Deciphering The Role Of DnaJ Chaperone Isoforms In Proteotoxic Stress Regulation

DnaJ chaperones, also known as J-proteins or HSP40s, are a family of chaperones that act as co-chaperones to HSP70. HSP70 chaperones are highly abundant, essential and promiscuous, that recognize misfolded proteins and act to refold them, prevent aggregation, or target them to degradation. DnaJs interact with HSP70 through the highly conserved J-domain, stimulating the ATP hydrolysis function of HSP70s. The DnaJ family has undergone a major expansion in evolution, with approximately 50 different family members in the human genome. Interestingly, recent work in our lab has found that the majority of human DnaJs additionally have different naturally occurring isoforms.
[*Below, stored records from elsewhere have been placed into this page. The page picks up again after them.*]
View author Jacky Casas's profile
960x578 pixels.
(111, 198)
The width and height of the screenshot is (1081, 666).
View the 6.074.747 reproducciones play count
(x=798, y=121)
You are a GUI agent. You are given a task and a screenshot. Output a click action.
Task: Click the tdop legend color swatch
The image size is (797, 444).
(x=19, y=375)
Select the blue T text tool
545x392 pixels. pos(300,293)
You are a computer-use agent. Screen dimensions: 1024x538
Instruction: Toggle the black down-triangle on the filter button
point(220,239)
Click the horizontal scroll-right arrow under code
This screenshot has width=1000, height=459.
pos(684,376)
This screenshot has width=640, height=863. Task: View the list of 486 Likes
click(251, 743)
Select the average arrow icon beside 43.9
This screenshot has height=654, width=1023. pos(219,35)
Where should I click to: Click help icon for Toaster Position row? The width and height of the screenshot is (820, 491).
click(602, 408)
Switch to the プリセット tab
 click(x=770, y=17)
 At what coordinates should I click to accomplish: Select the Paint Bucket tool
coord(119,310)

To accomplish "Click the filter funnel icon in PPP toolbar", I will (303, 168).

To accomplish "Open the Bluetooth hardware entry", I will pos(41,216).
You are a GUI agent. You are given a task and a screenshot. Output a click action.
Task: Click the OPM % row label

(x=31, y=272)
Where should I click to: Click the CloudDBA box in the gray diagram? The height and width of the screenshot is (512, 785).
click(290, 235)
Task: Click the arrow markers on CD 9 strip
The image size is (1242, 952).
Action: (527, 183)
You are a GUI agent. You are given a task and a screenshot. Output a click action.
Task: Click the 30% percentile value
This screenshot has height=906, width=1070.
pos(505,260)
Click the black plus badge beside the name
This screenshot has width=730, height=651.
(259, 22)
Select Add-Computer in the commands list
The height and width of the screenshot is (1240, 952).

Furthermore, many of these isoforms differ in the absence or presence of the J domain, which is essential for their interactions with HSP70, and plays a critical role in the chaperone activity. Additionally, we found that some DnaJs can form heterodimers. Here we systematically decipher the roles of different isoforms of 24 DnaJ proteins in the cellular response to different stress conditions. We try to understand the functional differences between DnaJ isoforms, their differential regulation within each of a series of proteotoxic stress conditions, as well as characterize their interactions with one another and to other proteins. Preliminary results show that different isoforms of some DNAJs have opposing functional effects on cell viability under osmotic stress (KCL), as well as differential interactions. Our ultimate goal is to unravel how DnaJ isoforms, and their heterodimerization, serve to expand the chaperone network complexity in its regulation in response to proteotoxic challenges.